Chi è che mente?

Secondo il vocabolario Treccani, mentire è «alterare la verità, dire il falso con piena consapevolezza». Non solo, quindi, dire cose non vere, ma averne consapevolezza, sapere che la verità è un’altra. Tranquilli, non voglio fare piccoli saggi di semantica, ma parlare di referendum sulle trivelle, al quale io parteciperò e voterò “sì”, cosa che non mi stancherò di ripetere fino al 17 aprile. E ne voglio parlare partendo da due filmati che ho visto nei giorni scorsi.

Nel primo, il presidente della Puglia Michele Emiliano, a proposito delle posizioni su quel quesito, dice: «il presidente del Consiglio qui ha detto due bugie». Nel secondo, il deputato Ernesto Carbone mette, dal suo punto di vista, in guardia: «non fatevi ingannare da chi vi racconta che questo referendum è contro le trivelle». Insomma, nell’uno, un uomo del Pd tanto rilevante per quel partito da farne il maggiore amministratore di un’importante regione spiega che il capo del suo partito dice cose non vere; nell’altro, un rappresentante del Pd così significativo da farne la voce pubblica per spiegare le ragioni della posizione su quella consultazione, argomenta che a dire quelle cose non vere sono i promotori del quesito, tra cui 7 regioni che il suo stesso partito guida.

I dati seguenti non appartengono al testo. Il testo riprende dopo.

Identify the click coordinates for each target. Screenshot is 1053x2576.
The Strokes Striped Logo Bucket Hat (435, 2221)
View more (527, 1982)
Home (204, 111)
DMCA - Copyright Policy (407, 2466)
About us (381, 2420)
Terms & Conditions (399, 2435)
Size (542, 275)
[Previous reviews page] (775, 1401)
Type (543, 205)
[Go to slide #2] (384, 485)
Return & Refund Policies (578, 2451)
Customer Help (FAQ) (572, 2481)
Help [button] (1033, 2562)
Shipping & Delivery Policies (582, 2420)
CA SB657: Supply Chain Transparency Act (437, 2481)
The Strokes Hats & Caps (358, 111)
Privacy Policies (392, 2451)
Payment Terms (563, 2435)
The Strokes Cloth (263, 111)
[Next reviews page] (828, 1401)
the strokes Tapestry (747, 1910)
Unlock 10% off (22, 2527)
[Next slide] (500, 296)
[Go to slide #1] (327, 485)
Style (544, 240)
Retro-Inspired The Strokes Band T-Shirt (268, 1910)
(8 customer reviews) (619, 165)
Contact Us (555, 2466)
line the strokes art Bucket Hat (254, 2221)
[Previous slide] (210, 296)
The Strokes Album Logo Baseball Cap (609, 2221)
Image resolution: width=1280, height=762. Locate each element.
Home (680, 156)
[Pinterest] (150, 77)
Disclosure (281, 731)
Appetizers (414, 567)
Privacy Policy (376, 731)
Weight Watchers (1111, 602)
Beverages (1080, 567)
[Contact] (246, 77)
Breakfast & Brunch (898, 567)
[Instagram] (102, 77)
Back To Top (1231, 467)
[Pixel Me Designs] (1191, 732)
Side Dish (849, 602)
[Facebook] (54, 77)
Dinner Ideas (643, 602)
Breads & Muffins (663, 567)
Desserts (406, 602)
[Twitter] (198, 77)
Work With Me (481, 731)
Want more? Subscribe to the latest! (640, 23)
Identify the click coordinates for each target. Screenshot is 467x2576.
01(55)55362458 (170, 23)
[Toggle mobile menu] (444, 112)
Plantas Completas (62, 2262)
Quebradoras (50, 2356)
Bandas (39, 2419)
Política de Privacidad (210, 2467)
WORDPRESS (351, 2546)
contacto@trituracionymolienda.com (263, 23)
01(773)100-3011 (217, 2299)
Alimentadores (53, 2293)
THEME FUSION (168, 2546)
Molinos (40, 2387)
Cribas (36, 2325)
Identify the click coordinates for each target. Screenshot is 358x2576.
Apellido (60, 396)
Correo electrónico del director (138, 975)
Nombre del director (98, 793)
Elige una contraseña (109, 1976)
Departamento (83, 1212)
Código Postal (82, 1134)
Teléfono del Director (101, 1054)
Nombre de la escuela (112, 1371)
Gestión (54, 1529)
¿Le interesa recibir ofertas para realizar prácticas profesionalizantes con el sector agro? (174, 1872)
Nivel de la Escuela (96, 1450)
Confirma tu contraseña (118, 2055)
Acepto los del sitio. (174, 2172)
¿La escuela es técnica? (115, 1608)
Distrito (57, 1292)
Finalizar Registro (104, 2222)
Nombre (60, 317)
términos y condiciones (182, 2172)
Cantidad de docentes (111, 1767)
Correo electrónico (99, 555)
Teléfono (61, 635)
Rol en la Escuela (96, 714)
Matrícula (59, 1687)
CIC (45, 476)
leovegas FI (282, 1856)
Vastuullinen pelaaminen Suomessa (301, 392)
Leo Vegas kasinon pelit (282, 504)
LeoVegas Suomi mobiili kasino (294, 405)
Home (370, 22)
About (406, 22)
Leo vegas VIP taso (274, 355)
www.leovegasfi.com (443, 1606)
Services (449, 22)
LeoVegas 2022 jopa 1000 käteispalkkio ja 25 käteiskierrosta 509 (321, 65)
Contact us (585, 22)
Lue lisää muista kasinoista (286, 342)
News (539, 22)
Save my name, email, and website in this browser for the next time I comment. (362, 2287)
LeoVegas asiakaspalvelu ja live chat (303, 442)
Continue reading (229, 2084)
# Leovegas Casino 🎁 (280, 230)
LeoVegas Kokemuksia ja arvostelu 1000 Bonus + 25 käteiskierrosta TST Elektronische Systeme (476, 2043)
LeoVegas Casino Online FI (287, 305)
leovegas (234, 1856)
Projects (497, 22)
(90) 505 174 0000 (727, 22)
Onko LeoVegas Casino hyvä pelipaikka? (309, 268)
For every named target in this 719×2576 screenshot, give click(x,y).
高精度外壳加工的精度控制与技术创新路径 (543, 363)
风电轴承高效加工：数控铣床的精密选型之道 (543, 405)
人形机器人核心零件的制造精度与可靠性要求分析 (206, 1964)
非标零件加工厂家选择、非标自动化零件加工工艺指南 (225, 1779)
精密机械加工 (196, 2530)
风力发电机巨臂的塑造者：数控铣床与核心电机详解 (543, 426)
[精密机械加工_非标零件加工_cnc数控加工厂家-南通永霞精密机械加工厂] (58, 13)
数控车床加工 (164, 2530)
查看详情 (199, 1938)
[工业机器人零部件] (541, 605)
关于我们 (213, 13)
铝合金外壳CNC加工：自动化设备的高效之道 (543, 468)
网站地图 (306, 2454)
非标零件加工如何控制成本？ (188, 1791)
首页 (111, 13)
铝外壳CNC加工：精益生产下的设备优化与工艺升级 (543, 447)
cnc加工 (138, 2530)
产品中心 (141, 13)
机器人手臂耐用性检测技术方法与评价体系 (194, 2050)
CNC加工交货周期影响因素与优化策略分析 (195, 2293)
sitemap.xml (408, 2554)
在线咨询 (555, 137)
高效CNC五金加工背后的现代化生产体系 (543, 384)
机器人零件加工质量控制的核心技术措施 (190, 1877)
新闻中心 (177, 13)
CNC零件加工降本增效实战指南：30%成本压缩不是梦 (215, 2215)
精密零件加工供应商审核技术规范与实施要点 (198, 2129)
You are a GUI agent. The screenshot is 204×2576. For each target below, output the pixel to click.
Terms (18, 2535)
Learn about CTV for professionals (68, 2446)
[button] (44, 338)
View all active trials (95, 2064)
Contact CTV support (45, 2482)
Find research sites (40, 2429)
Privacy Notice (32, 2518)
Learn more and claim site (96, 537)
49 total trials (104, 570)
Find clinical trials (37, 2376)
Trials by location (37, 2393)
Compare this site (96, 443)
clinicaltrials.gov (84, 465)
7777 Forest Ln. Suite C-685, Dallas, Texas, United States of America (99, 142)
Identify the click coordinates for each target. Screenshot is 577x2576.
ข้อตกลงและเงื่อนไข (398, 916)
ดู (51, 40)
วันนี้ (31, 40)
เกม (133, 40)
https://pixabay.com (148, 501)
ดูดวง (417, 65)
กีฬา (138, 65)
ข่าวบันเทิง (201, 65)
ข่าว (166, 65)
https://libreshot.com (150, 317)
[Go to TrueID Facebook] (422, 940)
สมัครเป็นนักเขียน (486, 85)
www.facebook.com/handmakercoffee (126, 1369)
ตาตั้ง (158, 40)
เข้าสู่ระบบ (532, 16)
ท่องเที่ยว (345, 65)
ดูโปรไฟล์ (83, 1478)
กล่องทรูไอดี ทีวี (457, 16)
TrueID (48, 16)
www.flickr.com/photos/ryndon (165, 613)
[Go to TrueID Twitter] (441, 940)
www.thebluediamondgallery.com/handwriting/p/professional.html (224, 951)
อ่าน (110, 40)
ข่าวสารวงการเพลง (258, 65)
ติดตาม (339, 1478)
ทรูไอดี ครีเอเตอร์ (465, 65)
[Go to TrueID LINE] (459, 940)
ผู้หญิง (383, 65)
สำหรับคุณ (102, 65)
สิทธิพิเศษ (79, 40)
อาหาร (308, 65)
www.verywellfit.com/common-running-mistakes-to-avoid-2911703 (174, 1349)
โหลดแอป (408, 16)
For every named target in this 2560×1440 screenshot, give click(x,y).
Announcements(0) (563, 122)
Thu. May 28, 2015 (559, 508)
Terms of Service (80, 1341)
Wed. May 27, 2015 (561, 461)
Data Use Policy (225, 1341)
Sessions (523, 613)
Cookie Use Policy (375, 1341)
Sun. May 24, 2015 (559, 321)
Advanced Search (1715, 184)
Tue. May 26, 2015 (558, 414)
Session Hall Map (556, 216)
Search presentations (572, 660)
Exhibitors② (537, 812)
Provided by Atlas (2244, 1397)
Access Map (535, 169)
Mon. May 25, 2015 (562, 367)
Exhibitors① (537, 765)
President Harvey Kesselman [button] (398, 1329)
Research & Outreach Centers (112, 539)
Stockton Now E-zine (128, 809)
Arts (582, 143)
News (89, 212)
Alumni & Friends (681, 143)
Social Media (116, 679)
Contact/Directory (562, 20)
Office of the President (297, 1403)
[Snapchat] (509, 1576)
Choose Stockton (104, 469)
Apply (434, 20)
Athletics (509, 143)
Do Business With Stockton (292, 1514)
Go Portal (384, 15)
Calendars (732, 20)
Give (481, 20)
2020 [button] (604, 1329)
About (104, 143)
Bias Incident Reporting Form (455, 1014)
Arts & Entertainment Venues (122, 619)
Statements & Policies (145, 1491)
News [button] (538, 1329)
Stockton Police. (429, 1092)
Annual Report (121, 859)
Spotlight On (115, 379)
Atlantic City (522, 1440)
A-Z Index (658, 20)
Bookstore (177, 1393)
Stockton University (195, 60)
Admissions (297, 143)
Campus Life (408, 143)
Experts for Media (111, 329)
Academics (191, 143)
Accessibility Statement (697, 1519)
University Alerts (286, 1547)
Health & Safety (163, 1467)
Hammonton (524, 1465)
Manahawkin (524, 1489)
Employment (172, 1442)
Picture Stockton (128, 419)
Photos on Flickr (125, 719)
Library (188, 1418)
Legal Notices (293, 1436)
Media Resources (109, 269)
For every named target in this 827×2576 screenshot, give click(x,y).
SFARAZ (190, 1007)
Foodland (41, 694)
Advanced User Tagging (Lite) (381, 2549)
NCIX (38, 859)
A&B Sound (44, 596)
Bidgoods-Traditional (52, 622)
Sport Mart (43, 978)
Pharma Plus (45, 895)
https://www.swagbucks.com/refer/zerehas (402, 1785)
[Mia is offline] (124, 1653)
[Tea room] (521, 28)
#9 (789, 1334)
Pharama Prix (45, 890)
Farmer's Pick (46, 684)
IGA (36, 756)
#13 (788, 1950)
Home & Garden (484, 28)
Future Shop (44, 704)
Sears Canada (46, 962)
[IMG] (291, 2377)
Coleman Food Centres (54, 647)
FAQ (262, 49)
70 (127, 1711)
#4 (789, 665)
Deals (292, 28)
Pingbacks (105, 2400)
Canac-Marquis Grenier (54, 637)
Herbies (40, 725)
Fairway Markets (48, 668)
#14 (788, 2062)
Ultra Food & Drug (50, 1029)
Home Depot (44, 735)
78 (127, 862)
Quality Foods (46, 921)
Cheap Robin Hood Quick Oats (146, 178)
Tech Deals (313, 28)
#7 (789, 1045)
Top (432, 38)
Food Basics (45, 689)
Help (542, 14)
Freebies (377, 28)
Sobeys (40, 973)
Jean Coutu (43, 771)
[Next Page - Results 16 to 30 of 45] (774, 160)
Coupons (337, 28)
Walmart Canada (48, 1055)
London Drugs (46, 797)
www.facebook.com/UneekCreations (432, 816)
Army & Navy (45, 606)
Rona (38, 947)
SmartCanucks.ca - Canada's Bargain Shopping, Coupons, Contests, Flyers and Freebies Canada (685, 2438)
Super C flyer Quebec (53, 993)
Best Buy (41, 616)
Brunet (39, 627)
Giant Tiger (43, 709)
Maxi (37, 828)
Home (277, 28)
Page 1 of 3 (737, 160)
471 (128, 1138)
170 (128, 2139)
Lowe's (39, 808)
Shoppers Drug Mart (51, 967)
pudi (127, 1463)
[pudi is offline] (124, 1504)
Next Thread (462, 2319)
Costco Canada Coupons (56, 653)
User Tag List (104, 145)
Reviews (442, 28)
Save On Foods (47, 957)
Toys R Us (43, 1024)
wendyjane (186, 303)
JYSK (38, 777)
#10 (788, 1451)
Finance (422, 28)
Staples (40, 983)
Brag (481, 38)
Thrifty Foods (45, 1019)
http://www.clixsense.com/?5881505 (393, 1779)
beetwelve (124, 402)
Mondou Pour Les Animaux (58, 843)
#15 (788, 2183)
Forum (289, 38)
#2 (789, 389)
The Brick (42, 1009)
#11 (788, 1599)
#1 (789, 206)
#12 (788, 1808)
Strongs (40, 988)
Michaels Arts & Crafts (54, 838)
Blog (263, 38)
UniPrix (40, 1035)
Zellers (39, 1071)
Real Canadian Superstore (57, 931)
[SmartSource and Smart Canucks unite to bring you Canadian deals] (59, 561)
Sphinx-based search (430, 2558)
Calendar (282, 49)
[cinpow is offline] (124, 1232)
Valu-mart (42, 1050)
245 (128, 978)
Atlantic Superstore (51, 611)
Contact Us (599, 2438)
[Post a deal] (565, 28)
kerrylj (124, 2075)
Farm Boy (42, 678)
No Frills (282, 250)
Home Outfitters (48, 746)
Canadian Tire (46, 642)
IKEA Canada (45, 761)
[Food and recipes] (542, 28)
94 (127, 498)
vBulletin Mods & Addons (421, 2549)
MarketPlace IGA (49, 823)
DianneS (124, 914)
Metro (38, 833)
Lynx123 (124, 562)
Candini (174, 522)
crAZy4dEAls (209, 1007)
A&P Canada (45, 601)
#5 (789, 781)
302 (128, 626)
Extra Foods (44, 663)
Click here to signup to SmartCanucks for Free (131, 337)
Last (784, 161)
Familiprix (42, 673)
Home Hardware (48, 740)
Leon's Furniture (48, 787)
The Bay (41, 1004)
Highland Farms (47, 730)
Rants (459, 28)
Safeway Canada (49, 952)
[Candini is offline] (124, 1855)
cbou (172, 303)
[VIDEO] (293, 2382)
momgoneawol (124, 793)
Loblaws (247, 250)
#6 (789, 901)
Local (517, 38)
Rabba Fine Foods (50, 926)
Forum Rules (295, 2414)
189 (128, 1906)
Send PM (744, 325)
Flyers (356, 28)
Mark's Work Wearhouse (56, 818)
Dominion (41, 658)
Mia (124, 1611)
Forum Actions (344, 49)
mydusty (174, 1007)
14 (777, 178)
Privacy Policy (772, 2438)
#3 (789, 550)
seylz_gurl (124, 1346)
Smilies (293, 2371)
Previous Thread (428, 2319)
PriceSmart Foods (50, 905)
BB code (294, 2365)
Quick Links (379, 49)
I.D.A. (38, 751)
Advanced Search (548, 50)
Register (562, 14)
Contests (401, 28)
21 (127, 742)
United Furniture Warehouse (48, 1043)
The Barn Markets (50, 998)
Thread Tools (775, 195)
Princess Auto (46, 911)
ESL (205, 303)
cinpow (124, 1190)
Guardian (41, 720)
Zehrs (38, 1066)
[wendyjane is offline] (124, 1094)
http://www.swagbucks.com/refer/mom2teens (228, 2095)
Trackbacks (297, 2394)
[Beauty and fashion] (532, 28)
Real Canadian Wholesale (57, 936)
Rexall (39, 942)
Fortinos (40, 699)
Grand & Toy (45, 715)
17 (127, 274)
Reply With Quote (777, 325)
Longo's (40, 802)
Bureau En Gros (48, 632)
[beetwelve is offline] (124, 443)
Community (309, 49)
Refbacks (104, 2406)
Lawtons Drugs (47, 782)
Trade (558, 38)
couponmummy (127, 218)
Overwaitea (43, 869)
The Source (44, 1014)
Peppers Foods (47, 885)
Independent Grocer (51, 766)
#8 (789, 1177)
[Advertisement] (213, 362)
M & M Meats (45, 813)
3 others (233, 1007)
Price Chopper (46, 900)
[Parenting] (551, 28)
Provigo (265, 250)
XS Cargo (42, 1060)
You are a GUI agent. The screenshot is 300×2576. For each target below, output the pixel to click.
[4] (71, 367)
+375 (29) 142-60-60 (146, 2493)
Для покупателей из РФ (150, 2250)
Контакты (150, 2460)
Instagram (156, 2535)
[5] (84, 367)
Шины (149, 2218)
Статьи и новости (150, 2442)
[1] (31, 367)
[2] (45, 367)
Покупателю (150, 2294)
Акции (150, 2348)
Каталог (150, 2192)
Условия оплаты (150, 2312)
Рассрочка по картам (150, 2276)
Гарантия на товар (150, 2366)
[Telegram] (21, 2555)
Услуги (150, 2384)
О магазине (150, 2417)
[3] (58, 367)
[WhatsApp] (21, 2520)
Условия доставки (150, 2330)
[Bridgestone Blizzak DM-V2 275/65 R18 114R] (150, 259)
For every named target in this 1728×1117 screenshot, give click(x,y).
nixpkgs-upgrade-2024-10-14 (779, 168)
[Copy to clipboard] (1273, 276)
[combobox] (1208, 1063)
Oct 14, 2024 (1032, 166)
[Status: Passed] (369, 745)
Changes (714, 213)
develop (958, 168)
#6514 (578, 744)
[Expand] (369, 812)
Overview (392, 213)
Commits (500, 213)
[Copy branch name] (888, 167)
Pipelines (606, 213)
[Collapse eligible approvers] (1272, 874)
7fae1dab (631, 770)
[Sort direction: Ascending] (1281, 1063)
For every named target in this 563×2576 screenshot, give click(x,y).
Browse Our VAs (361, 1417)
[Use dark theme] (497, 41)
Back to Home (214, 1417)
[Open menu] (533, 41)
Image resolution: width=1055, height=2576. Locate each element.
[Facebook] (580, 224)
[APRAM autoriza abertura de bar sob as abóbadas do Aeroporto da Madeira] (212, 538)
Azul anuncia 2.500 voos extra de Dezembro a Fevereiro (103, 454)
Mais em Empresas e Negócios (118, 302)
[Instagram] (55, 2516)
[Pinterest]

Mi chiedo: chi è, fra il Pd di Emiliano e il Pd di Carbone, ad «alterare la verità, dire il falso con piena consapevolezza»?

Tralascio qui la pur facile osservazione sul come sia chiara la posizione di quella forza politica, che da un lato approva una norma che a un livello diverso cerca di contrastare, sperando, magari, di tenere in sé le ragioni, ma soprattutto i consensi elettorali, dei favorevoli e dei contrari. Inoltre, non voglio addentrarmi nell’altrettanto semplice ragionamento sull’inconguenza di un’azione di governo che vieta nuove ricerche entro le dodici miglia nautiche dalla costa, ma consente il rinnovo delle esistenti e l’unione tra piattaforme e acque territoriali “finché morte (del giacimento) non le separi”, quasi a voler consacrare la consueta, all’anima del nuovismo, prassi italica del “chi ha avuto ha avuto, chi ha dato ha dato”, sottacendo sulla perfida domanda sul chi siano quei “chi”. Così come sorvolo anche sulle argomentazioni di supporto alle due tesi, che fanno dire ad Emiliano che Renzi non approfondisce gli argomenti e si esprime nel merito delle questioni sulla base di “veline” sommarie, e a Carbone che il referendum è contro i diecimila lavoratori che operano nel settore, asserendo, in pratica, che il suo partito a livello locale in Basilicata, Marche, Puglia, Sardegna, Calabria, Campania e Molise combatte contro i lavoratori, lavora per far perdere il lavoro a diecimila persone.

Che le estrazioni petrolifere non determinino alcun aumento dell’occupazione nei territori interessati, infine, io lo penso da tempo; a sostegno di questa mia idea uso un solo dato: nell’ultimo ventennio, quello dello sfruttamento intensivo dei giacimenti, la Basilicata, prima regione del Paese per produzione di idrocarburi e capofila (credo nonostante il suo presidente) fra quelle che chiedono il referendum per limitare l’attività in mare, ha perso più di 60.000 abitanti, il 10 per cento della popolazione, dagli anni Sessanta, quando è iniziato l’attività estrattiva intensiva e industriale dei giacimenti di idrocarburi, e uno studio condotto da Sinloc per conto della Bei e di diverse fondazioni bancarie, stima che entro i prossimi 15 anni saranno in più di 50.000 a seguirli. Se ne andrebbero tutte quelle persone se dallo sfruttamento dei giacimenti petroliferi derivasse il benessere e l’occupazione di cui i tifosi delle trivelle (a casa d’altri) fantasticano?